Por maioria, os ministros da Primeira Turma do Supremo Tribunal Federal (STF) decidiram manter as prisões de três suspeitos relacionados ao assassinato da vereadora Marielle Franco (PSOL-RJ) em 2018, conforme determinado pelo ministro Alexandre de Moraes. As prisões de Domingos Brazão, Chiquinho Brazão e Rivaldo Barbosa foram confirmadas após audiência de custódia realizada no Rio de Janeiro no domingo (24) e a análise das medidas cautelares prosseguiu nesta segunda-feira (25).
O ministro Moraes, juntamente com os ministros Cármen Lúcia e Cristiano Zanin, votaram a favor das prisões e demais medidas cautelares impostas aos investigados. A votação ainda aguarda os votos dos ministros Luiz Fux e Flávio Dino, mas é provável que o placar seja definido antes do prazo final da análise, estabelecido para às 23h59 desta segunda-feira.
Domingos Brazão, Chiquinho Brazão e Rivaldo Barbosa foram detidos no Rio de Janeiro e posteriormente transferidos para Brasília, onde foram encaminhados à penitenciária federal no Distrito Federal.

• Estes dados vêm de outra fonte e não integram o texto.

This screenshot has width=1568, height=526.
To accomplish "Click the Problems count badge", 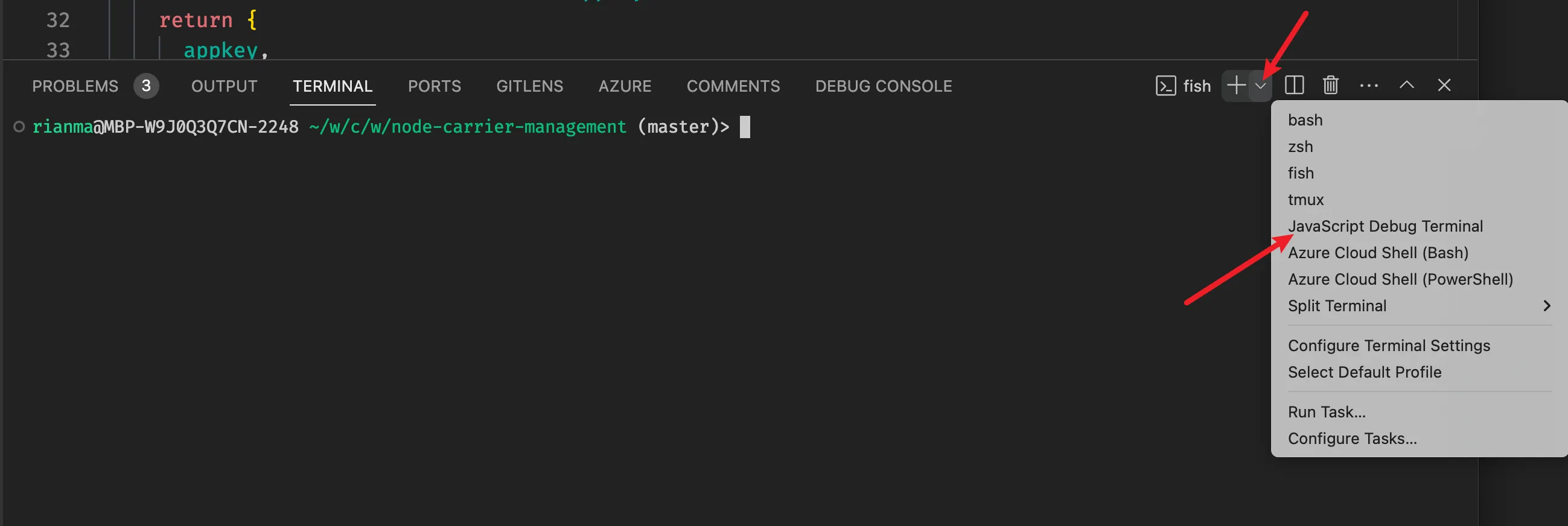I will pos(146,85).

Além das prisões, a decisão de Moraes incluiu o afastamento de suas funções públicas do delegado Giniton Lages e do comissário Marco Antônio de Barros Pinto, ambos atuantes na Delegacia de Homicídios do Rio à época do crime.
Giniton Lages, que iniciou as investigações sobre o caso Marielle Franco, foi indicado pelo então chefe da Polícia Civil do Rio, Rivaldo Barbosa, que também foi preso no domingo. Barbosa é suspeito não apenas de encobrir o crime, mas também de autorizar o assassinato.